* **CONSIGNE A**:
Répondez aux questions suivantes sur l'extrait consacré à l'affectation du commerce entre États membres :
(i) Selon le point 123, qu'est-ce qui doit être susceptible d'affecter le commerce entre États membres ?
(ii) D'après le paragraphe 96 de la communication, comment faut-il considérer toute pratique abusive qui rend plus difficile l'entrée sur le marché national ?
(iii) Au point 125, à quels deux titres les pratiques sont-elles examinées ?
* **CONSIGNE B**:
Rédigez la suite de l'extrait consacré à l'affectation du commerce entre États membres, en reprenant après sa dernière phrase.

* **EXTRAIT DU DOCUMENT**:

────────────────

123. Par ailleurs, c'est l'accord concerné ou la stratégie générale examinée qui doit être susceptible d'affecter le commerce entre États membres, peu important que les différentes parties de l'accord, et notamment les restrictions du jeu de la concurrence pouvant en découler, soient susceptibles ou non de le faire isolément (paragraphes 14 et 17).

124. Enfin, s'agissant des accords ou pratiques couvrant un seul État membre, la communication expose que "la nature de l'infraction alléguée, et notamment sa propension à interdire l'accès au marché national, renseigne bien sur la capacité de l'accord ou de la pratique d'affecter le commerce entre États membres" (paragraphe 77). S'agissant d'accords verticaux, elle précise que "les accords verticaux couvrant l'ensemble d'un État membre sont notamment susceptibles d'affecter les courants d'échanges entre États membres dès lors qu'ils rendent plus difficiles aux entreprises d'autres États membres la pénétration du marché national en cause, soit au moyen d'exportations, soit au moyen de l'établissement (effet d'éviction). Lorsque des accords verticaux produisent ce genre d'effet d'éviction, ils contribuent à un cloisonnement de caractère national, entravant ainsi l'interpénétration voulue par le traité" (paragraphe 86). S'agissant de pratiques abusives, elle note que "toute pratique abusive qui rend plus difficile l'entrée sur le marché national doit donc être considérée comme affectant sensiblement le commerce" (paragraphe 96).

125. En l'espèce, les pratiques examinées le sont à la fois au titre d'ententes et d'abus de position dominante. Elles concernent des accords relatifs à la fois à la prestation de régie cinématographique publicitaire nationale et à la prestation de régie publicitaire cinématographique locale, couvrant l'intégralité du territoire français et prévoyant des exclusivités à l'égard des régies, de telle sorte qu'elles sont susceptibles de rendre plus difficile l'entrée sur l'intégralité du marché français.

────────────────

* **MATÉRIEL FOURNI**:
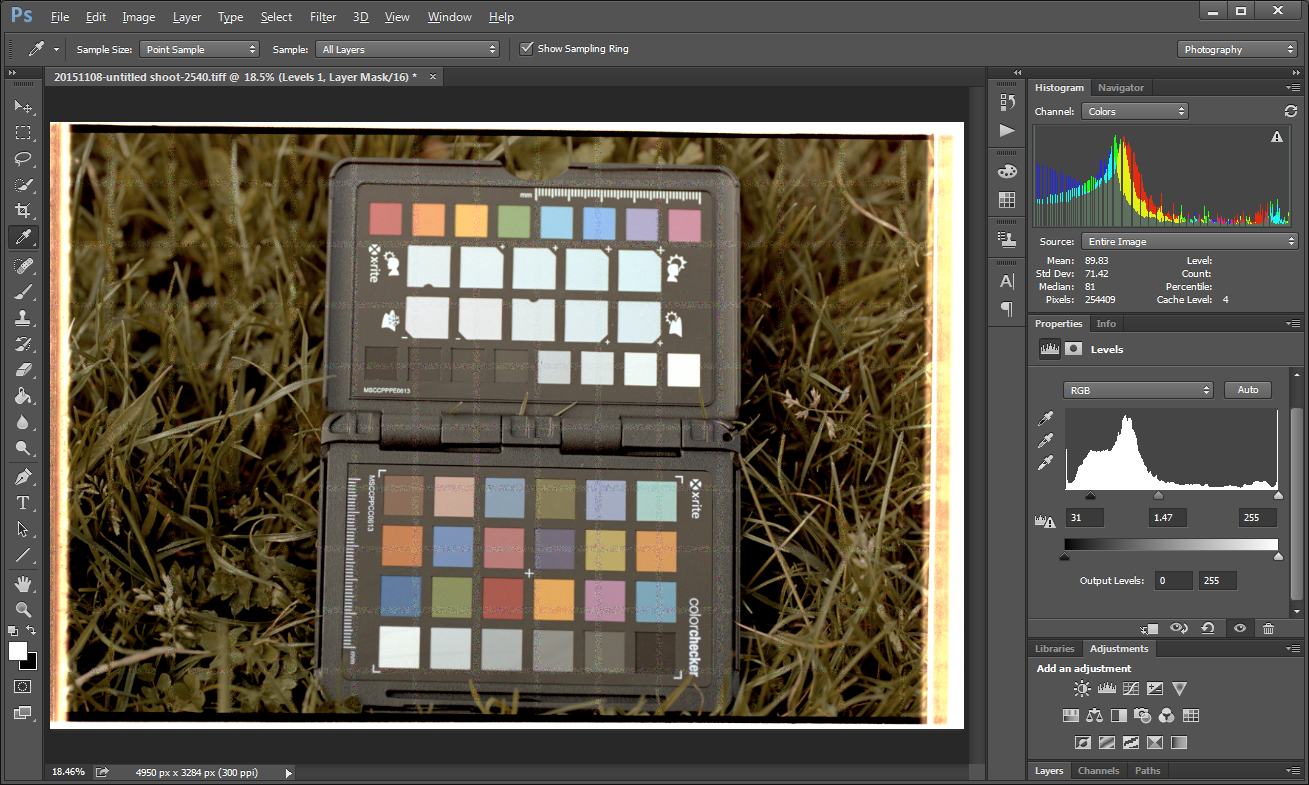Select the Crop tool
This screenshot has width=1309, height=785.
(x=24, y=211)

────────────────

* **RÉSULTAT ATTENDU A**:
(i) L'accord concerné ou la stratégie générale examinée.
(ii) Comme affectant sensiblement le commerce.
(iii) Au titre d'ententes et au titre d'abus de position dominante.

* **RÉSULTAT ATTENDU B**:
126. S'agissant des barrières à l'entrée, la communication précise que "si des barrières absolues, extérieures à l'accord ou à la pratique, s'opposent au commerce transfrontalier, celui-ci ne risquera d'être affecté que si ces barrières sont susceptibles de disparaître dans un avenir prévisible. En revanche, si les barrières ne sont pas absolues mais rendent simplement les activités transfrontalières plus difficiles, il est extrêmement important d'assurer que les accords et les pratiques n'entraveront pas davantage ces activités, faute de quoi ils pourront affecter le commerce entre États membres" (paragraphe 32).

127. Le fait que Mediavision ait été capable, à l'époque des faits, de proposer les services objets de l'accord dans d'autres pays de la Communauté, qui plus est non francophones, montre que les barrières énoncées, pour sérieuses qu'elles soient, n'en sont pas pour autant absolues. Ainsi, si Mediavision a cessé, depuis l'époque des faits, son activité au Portugal, les éléments du dossier, notamment les procès-verbaux des conseils d'administration de Mediavision pour la période concernée, font état d'activités, certes parfois limitées ou déficitaires, de ses filiales dans plusieurs autres pays tels que l'Espagne, l'Italie, la Suisse, ou la Pologne. De même, il convient de noter que Circuit A/Screenvision a développé après 2002 des services à destination de neuf pays en Europe. S'il est sans doute difficile d'entrer sur un marché étranger de la régie publicitaire cinématographique, les accords et pratiques examinés sont susceptibles de rendre encore plus difficile cette entrée, et dès lors d'affecter le commerce intracommunautaire.

128. S'agissant de l'application de la règle "AISC", il convient de constater que les accords en cause génèrent un chiffre d'affaires de plus de 40 millions d'euro et couvrent largement plus de 5 % des parts de marché de chacun des marchés concernés. La présomption négative de non affectation n'est donc pas applicable. Au contraire, s'agissant d'accords susceptibles par leur nature d'affecter le commerce intracommunautaire, le paragraphe 53 de la communication instaure une présomption positive d'affectation sensible. Par ailleurs, les accords concernant une grande part des ventes des entreprises en cause, le paragraphe 96 cité par Mediavision ne peut s'appliquer.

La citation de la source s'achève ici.